I had to admit that while most of the original creator's words about not adapting his work and preserving outdated gender roles fell on deaf ears, something about the whole thing did cause me to rethink something. Maybe this time, just this time, I would leave my name off of the finished film. A pseudonym would work, and while I was more than ready to accept the paycheck, there would realistically be little to no notoriety to claim from this. Maybe disassociating myself was an easy, perhaps lazy form of protest – but it was still protest nonetheless.

I had just finished my first draft when the phone rang. It happened so perfectly, that if I had seen it in a story, I would never have believed it could happen. The moment I typed the “D” in “END”, the ring snapped me out of my creative focus.

Thibault Ward was dead, and the movie was off. The timing was even more unbelievable than that of the call. At first, I saw little reason to cancel the film project based on Ward's death alone. Then, the details were filled in for me.

In his old age, Mr. Ward had clearly been unable to keep his property in acceptable condition. After many warnings, countless fines, and several threats of action, the county finally sent a crew out to remove the junk he had accumulated.

There was a gunshot, and they found the man dead at his kitchen table. Recently emptied tea cup overflowing with blood. Self-inflicted wound to the head. His death was instant, with the barrel clenched between his odd teeth.

Mr. Ward didn't kill himself over the county's decision to dispose of his things. Not entirely, anyway.

The barrels. Apparently, the ones I had seen in his front lawn were just the tip of the iceberg. There were supposedly barrels scattered across his back yard, and filling a shed out back. There were even two or three barrels stacked in closets in his house.

Inside the barrels?
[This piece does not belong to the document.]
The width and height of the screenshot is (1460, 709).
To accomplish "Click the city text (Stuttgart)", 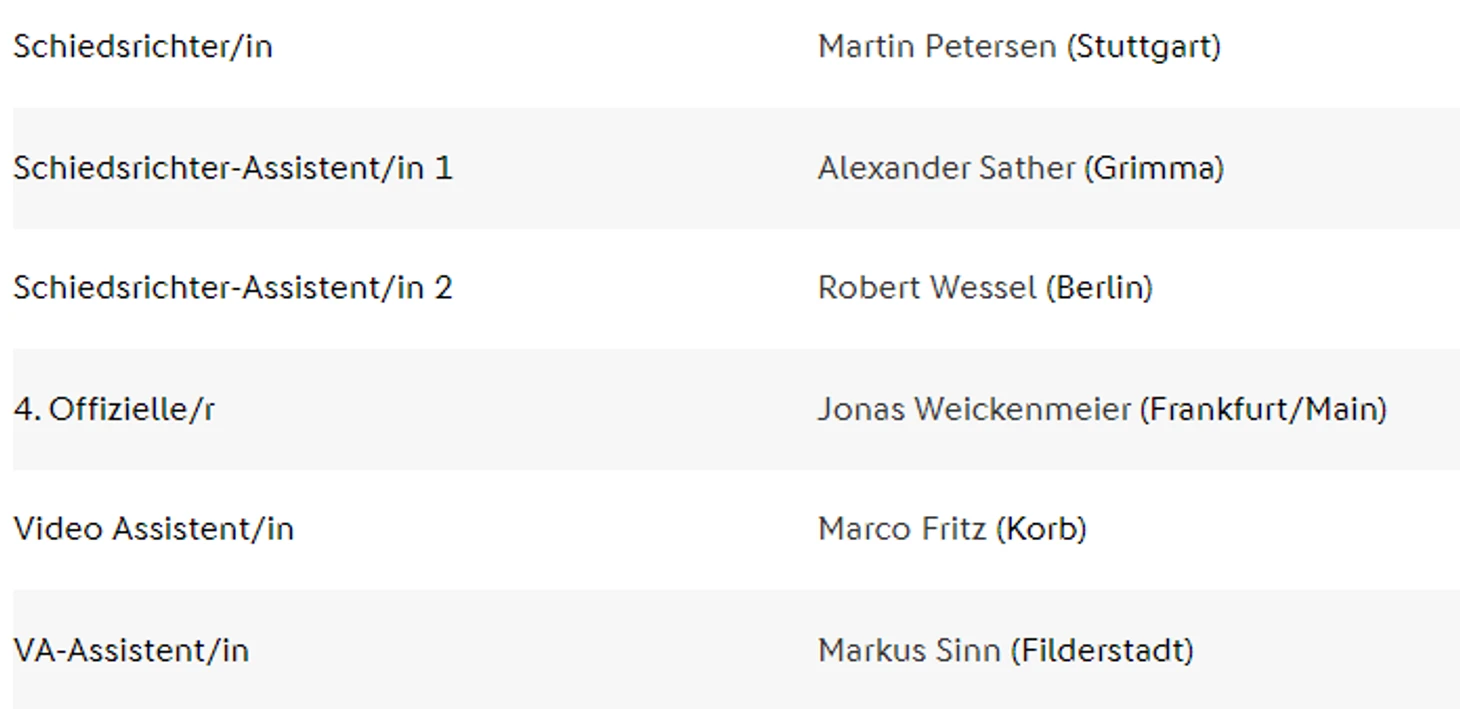I will [1143, 47].
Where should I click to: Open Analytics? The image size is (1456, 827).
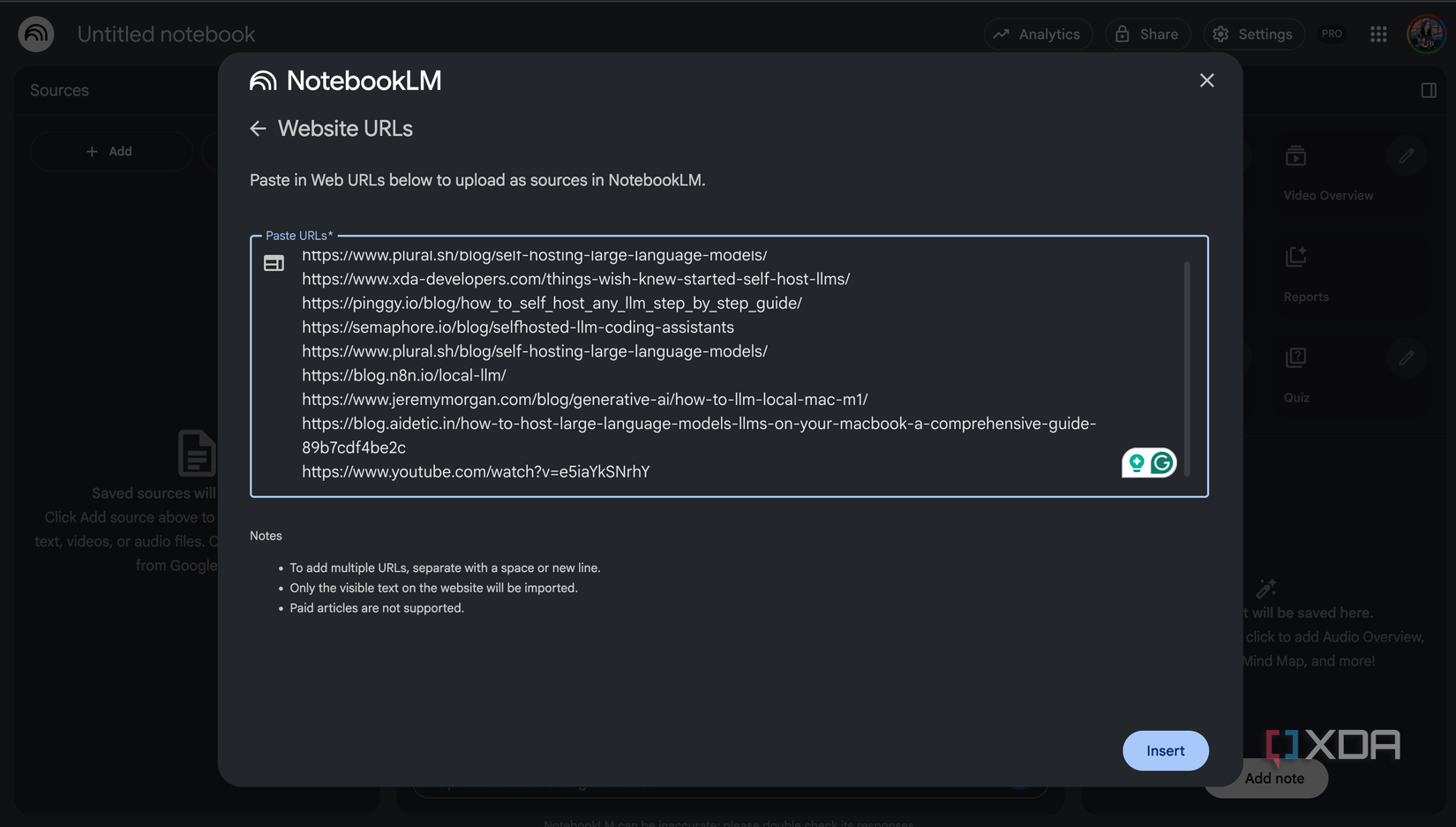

Kids. From very young to nearly teen-aged. Many, many children from as-of-yet undetermined decades. It would be a very long time before they could all be identified, but some were said to be in such a state of decay that Mr. Ward must've been doing this well back into his early years as a cartoonist.

It's been over a year, now, and I'm still trying to wrap my head around the whole thing. All I know is that the Fresh Catch movie is definitely canceled with absolutely no plans in the works to revive the project. I was paid a pittance for what little work I was able to accomplish, and I quickly had to move on to a SyFy channel adaptation of that old “Flying Purple People Eater” song.

They expect me to wring 12 episodes out of that thing, possibly more if they're desperate enough to renew it. I'm not kidding.

I'm thinking that once everything is sorted out, once there's some more insight into who these kids were, where they were abducted from, and why Thibault Ward might've done what he did, maybe I'll revisit this whole thing with fresh eyes. As soon as it's not “too soon”.

I'm almost positive that I can adapt this into a pretty decent horror movie.